--- TASK TO COMPLETE ---
Write the next part of the forum thread on French past participle agreement with "me," picking up right after its last line.

--- PASSAGE PROVIDED ---
# FR: il m'a dit



## sqlines

Hello,

Could someone tell me whether or not to add 'e' to the past particle if 'me' refers to a female person.

For example,

Monsieur Bailey est soulagé quand il m'a vu(e). Il s'estime heureux de récupérer ses dessins. Il m’a dit(e) que les dessins n'étaient pas à lui mais à un de ses clients. J’ai appris que les dessins  sont  de valeur. Monsieur Bailey m'a donné(e)une récompense de 1000 dollars parce qu’il était reconnaissant.

Thanks for your help.
Sqlines


----------



## Crescent

Bonjour!

--- DATA SECTION ---
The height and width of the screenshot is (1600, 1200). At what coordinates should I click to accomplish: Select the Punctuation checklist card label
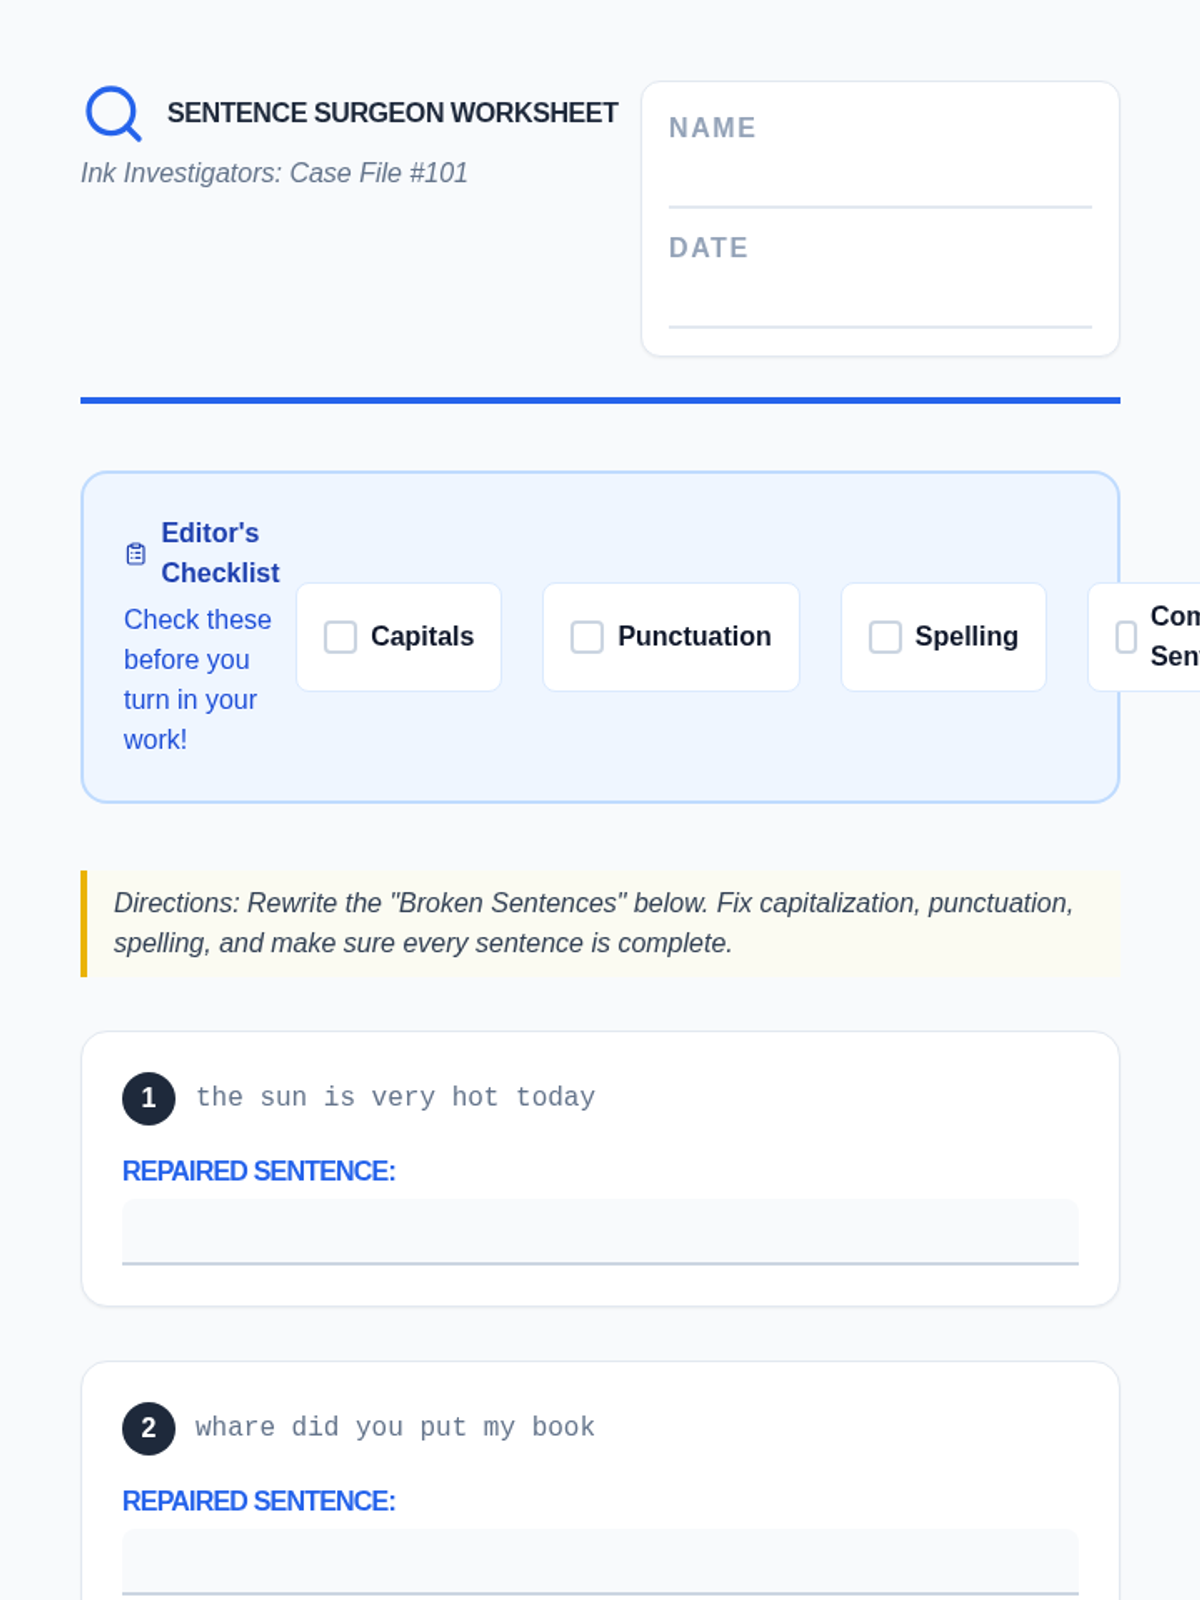tap(694, 637)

--- RESULT FOR THIS TASK ---
In fact, it;s rather straightforward: you add 'e' when the object is feminine, only when the verb which it refers to is followed by a _direct object pronoun (i.e. me, te, le, la, nous, vous, les)_
So, in your case:


> Monsieur Bailey est soulagé quand il m'a *vue.* Il s'estime heureux de récupérer ses dessins. Il m’a *dit* que les dessins n'étaient pas à lui mais à un de ses clients. J’ai appris que les dessins sont de valeur. Monsieur Bailey m'a *donné *une récompense de 1000 dollars parce qu’il était reconnaissant.


 
Hope it helps!


----------



## Outsider

Crescent said:


> In fact, it;s rather straightforward: you add 'e' when the object is feminine, only when the verb which it refers to is preceded by a _direct object pronoun (i.e. me, te, le, la, nous, vous, les)_


In blue are direct objects, in red indirect objects:



> Monsieur Bailey est soulagé quand il m'a vue. Il s'estime heureux de récupérer ses dessins. Il m’a dit que les dessins n'étaient pas à lui mais à un de ses clients. J’ai appris que les dessins sont de valeur. Monsieur Bailey m'a donné une récompense de 1000 dollars parce qu’il était reconnaissant.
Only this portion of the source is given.